Dulcila Cañizares dibuja un preciso retrato del fulano en San Isidro, 1910. Sin embargo, las circunstancias de su muerte cuando ya acariciaba un escaño, fueron raras. La diñó con todo éxito en La guerra de las portañuelas, una sangrienta pendencia territorial que libró con la banda rival de un rufián francés, a quien había levantado sus más finas izas. Jamás quedó claro quién tumbó a Yarini. Su vida y prometedor futuro político, acabaron de la peor manera. Siempre fue mal asunto mezclar putas y políticas.
Cuatro siglos antes, en 1500, los Reyes Católicos habían excitado a los concejos de las principales villas de Andalucía occidental a establecer y gestionar burdeles propios. Un prudentísimo intento de sus Católicas Majestades para atajar violaciones de niñas y mozas campesinas, en una tierra brutal y aguerrida. Parajes tan escasos en mujeres casaderas, como sobrados de salaces peones cristianos, ávidos de lujuria y ahítos con sangre de la morisma.

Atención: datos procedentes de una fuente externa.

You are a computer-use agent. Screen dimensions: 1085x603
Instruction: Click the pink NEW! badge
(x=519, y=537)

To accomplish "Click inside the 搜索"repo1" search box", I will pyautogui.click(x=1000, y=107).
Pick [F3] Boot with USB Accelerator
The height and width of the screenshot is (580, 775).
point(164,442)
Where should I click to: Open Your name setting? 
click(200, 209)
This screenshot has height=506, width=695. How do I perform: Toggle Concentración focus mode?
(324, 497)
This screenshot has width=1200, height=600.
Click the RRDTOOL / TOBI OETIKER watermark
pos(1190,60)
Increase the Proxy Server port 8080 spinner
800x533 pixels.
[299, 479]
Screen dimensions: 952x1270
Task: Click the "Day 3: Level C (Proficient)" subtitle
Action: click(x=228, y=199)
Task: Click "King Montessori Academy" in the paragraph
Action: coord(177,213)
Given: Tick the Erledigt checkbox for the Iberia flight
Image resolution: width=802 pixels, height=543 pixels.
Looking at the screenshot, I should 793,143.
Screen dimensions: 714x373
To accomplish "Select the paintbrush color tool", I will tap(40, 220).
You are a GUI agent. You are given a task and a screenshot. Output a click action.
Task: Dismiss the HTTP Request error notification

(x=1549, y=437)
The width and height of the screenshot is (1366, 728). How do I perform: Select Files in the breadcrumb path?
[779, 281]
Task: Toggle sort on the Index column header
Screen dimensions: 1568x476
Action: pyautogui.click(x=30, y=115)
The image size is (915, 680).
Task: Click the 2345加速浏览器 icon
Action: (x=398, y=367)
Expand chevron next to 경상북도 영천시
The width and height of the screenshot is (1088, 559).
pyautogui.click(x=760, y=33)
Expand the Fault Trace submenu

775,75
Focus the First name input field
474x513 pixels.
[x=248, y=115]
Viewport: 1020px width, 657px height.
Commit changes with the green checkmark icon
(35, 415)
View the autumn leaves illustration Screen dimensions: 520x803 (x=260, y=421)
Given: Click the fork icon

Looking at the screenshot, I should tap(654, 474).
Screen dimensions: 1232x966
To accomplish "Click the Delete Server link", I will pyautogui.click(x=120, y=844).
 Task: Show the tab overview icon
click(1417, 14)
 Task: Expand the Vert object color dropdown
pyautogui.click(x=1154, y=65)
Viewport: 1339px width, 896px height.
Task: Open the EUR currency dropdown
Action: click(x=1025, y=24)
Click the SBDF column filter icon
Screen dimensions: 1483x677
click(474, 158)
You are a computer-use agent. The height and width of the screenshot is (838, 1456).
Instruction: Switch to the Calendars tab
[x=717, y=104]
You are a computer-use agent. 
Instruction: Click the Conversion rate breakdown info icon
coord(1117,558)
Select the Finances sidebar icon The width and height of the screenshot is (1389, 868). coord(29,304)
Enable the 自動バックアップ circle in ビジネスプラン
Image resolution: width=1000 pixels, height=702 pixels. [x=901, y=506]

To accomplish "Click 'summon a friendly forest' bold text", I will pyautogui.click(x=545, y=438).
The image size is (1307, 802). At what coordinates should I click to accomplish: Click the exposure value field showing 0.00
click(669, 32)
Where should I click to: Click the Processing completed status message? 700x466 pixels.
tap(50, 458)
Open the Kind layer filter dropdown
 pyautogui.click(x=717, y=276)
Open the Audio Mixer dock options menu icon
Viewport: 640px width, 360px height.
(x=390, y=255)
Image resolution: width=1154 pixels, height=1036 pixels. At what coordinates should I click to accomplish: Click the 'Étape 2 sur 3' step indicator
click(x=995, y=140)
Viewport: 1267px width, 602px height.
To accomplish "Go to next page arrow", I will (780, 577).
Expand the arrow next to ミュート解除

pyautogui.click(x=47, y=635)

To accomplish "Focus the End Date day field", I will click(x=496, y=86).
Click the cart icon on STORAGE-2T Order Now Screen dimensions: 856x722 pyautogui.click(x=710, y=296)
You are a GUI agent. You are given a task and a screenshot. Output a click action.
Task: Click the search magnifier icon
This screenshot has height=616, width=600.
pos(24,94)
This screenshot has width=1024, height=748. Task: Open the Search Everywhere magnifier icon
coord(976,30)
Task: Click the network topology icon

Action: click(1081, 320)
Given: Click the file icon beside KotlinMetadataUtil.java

Renombradas fueron las mancebías municipales de Córdoba, Écija, o la propia Sevilla. Es más, a esta última corporación acudió el cabildo de Alcalá de Guadaira en demanda de asesoría (know how, que diría un pretencioso) para abrir una en su término. El caso de la de Cádiz descuella, empero, porque una piadosa dama optó por amparar y recoger a las explotadas pupilas. Ante las quejas del padre concesionario del lupanar, el ayuntamiento restituyó a las rameras al tajo por la fuerza. Con las cosas de recaudar no se jugaba.
No fue esta la única colusión entre lo político y lo proxenéticamente correcto acaecida en la Tacita de Plata. Francisco Vázquez García, profesor de Historia en la Universidad gaditana, recoge en su riguroso y ameno Los invisibles: una historia de la prostitución masculina en España; el escándalo que salpicó al gobernador civil de la provincia, allá por 1898.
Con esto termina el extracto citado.